━━━━━ Цитируемый текст ━━━━━

Асса и другие произведения этого автора. Книга 2. Ничего, что я куру? — страница 6 из 60

— Мечта, — сказал я, доставая листки.

По мгновенно наступившей паузе я понял, что это его не обрадовало. Скорее — огорчило и, уж во всяком случае, насторожило. Без всяких предварительных обсуждений, оговариваний темы я приношу вдруг какой*то свой вариант чего*то, удовлетворившись лишь двумя полученными от Урусевского ключевыми словами: «Сергей Есенин», чем уже нарушаю некую тонкую профессиональную субординацию.

— Почитайте вслух, — мрачно попросил Урусевский.

В его голосе почувствовалось подозрительное недовольство.

— Да, нет, не могу я вслух читать. Почитайте сами.

Оба надели очки, сели читать, передавая друг другу страницы.

— Это очень хорошо, — сказал Сергей Павлович, — первый раз вижу сценариста, который вместо разговоров о сроках и гонораре просто пошел, сел и написал. Вы очень тонко чувствуете этого человека.

— Если это вас устраивает, значит, основа у нас уже есть. И теперь мы уже действительно можем поехать в Болшево, набрать с собой книг — обо всем, что касается именно этого дня, — и работать. И главное, — сказал я фразу, оказавшуюся для меня гибельной, — это должен быть стопроцентно прозаический фильм о поэте, фильм без единого стихотворения. Пусть будут одни долговые расписки, ресторанные счета, договора с издателями, авансы, правка корректуры, получение денег в кассе, жара. Не нужно никаких видений в предударном состоянии, с летающей в башке Айседорой. Ничего этого не нужно.

— Да, очень интересно… Белка, правда, это очень интересно?

Белла Мироновна вышколенным голосом повторила:

— Сережа, это очень интересно, невероятно интересно.

— У меня только одно маленькое замечание. Вот вы сказали: фильм без стихов. Это очень интересный ход — фильм про поэта без строчки стихов. А мне как раз видится фильм про поэта без строчки прозы, составленный только из стихов.

Я понял — моему делу кранты. Этого мнения я придерживаюсь и сегодня, хотя многое в моем отношении к работам Сергея Павловича за это время сильно переменилось. Скажем, я недооценивал «Неотправленное письмо», а, готовя очередной выпуск телепрограммы «САС», пересмотрел его целиком и просто обалдел: какая это великая картина! Так же, как «Крестный отец» Копполы, «Неотправленное письмо», помимо интересной зрителю сюжетной истории, еще и колоссально точная формула времени и общества. Это величайшее, грандиозное произведение. Думаю, оно, как и «Соль Сванетии», снятая в двадцатые годы его соратником Калатозовым, от времени будет лишь набирать силу, энергию воздействия, еще больше поражать воображение.

━━━━━ Предоставленные данные ━━━━━

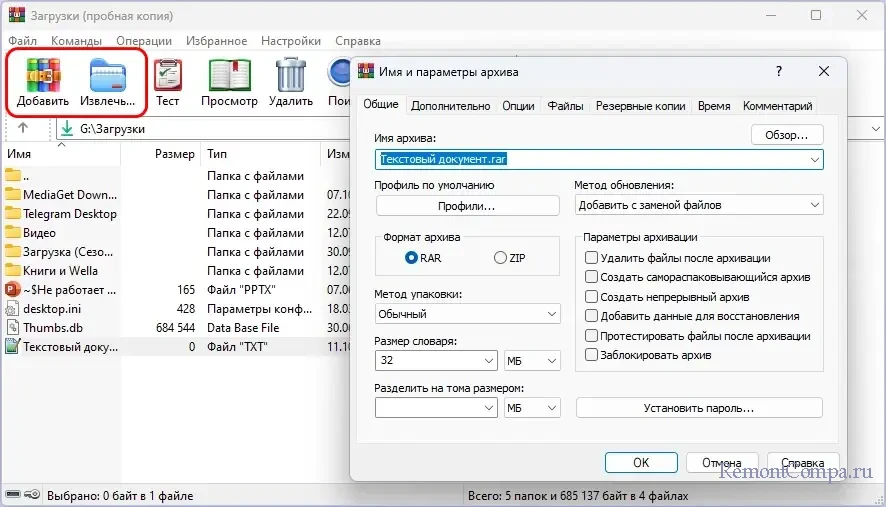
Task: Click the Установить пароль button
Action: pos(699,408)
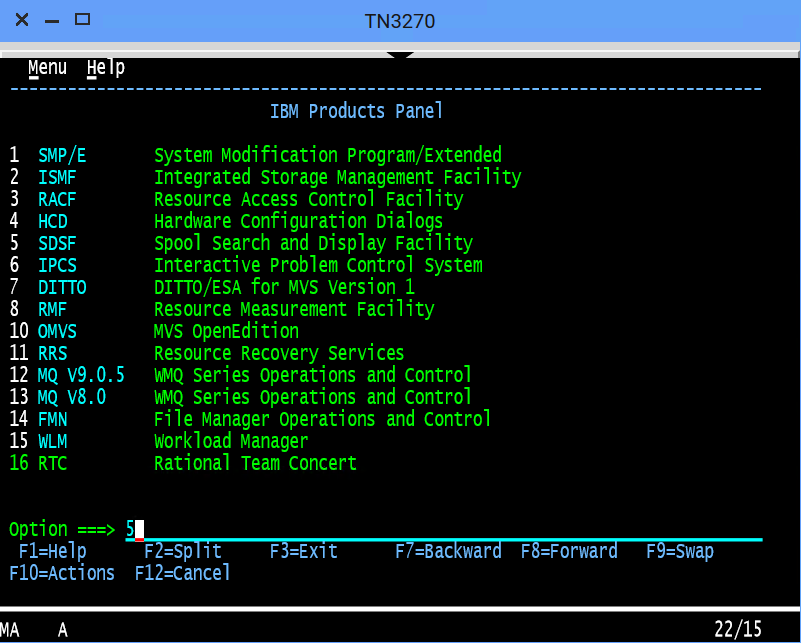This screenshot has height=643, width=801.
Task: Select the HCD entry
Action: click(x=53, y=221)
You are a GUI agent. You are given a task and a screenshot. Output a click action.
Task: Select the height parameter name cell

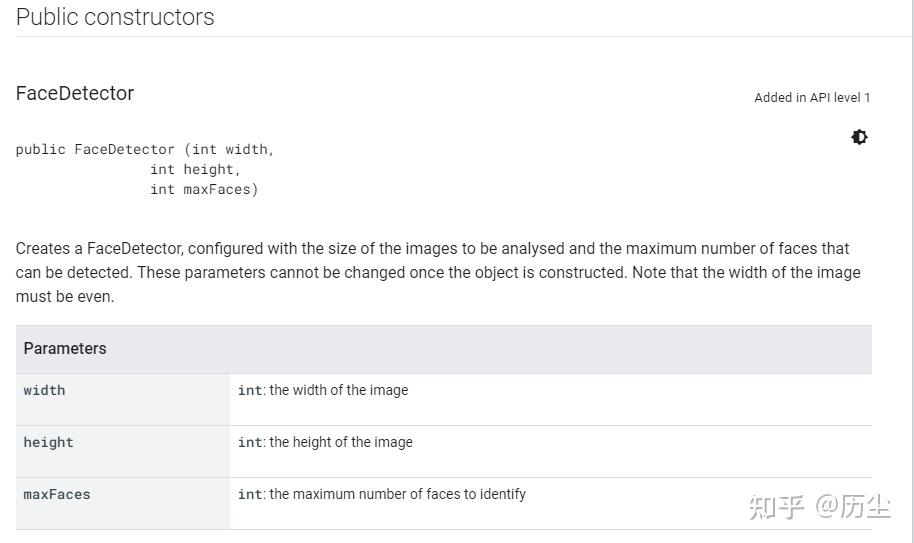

━━━━━

▸ **Требования**:
Допишите воспоминания о работе с Урусевским над фильмом о Есенине, начав сразу после последнего приведенного предложения. Записи здесь никакой роли не играют.

▸ **Ответ на задание**:
При всем моем начавшемся с «Журавлей» обожании Урусевского, к фильмам его я иногда относился достаточно критически, часто несправедливо. «Я — Куба» мне была вообще непонятна — что*то вроде легкого маразма огромных мастеров. А уж «Бег иноходца», я говорил, воспринимался мной как вполне гробовое дело.

Самое же грустное во всей этой истории было то, что я вдруг понял, что для того, чтобы фильм о Есенине получился так, как я хочу, мне предлагается заняться — о, ужас! — перевоспитанием, что ли, великого человека, занимавшего в моем личном мироздании место бога Саваофа. Что это за чушь — мне перевоспитывать Саваофа! Это мне, что ли, рассказывать ему, как там было с Есениным на самом деле? Хотя только он один знает, как там должно было быть так, чтобы ему понравиться. Я вдруг уперся в ситуацию, внутренне для меня совершенно непреодолимую. С одной стороны, я уже довольно внятно видел эту картину и знал, как ее сделать, чтобы было хорошо, и к тому же точно представлял, как гениально ее может сделать именно Урусевский, именно потому, что он показал мне свои съемки Пикассо. Но для того, чтобы Урусевский сделал фильм на уровне собственной гениальности, мне предлагается судьбой выкручивать ему руки и ноги, отвинчивать голову, говорить, в конце концов, что он старый выживший из ума пень, что пора, наконец, и ему встряхнуться, протереть глаза. Короче, мне зачем*то предстоит сделать массу вещей, которые я делать не только не вправе, но и не хочу. Ни за что не хочу.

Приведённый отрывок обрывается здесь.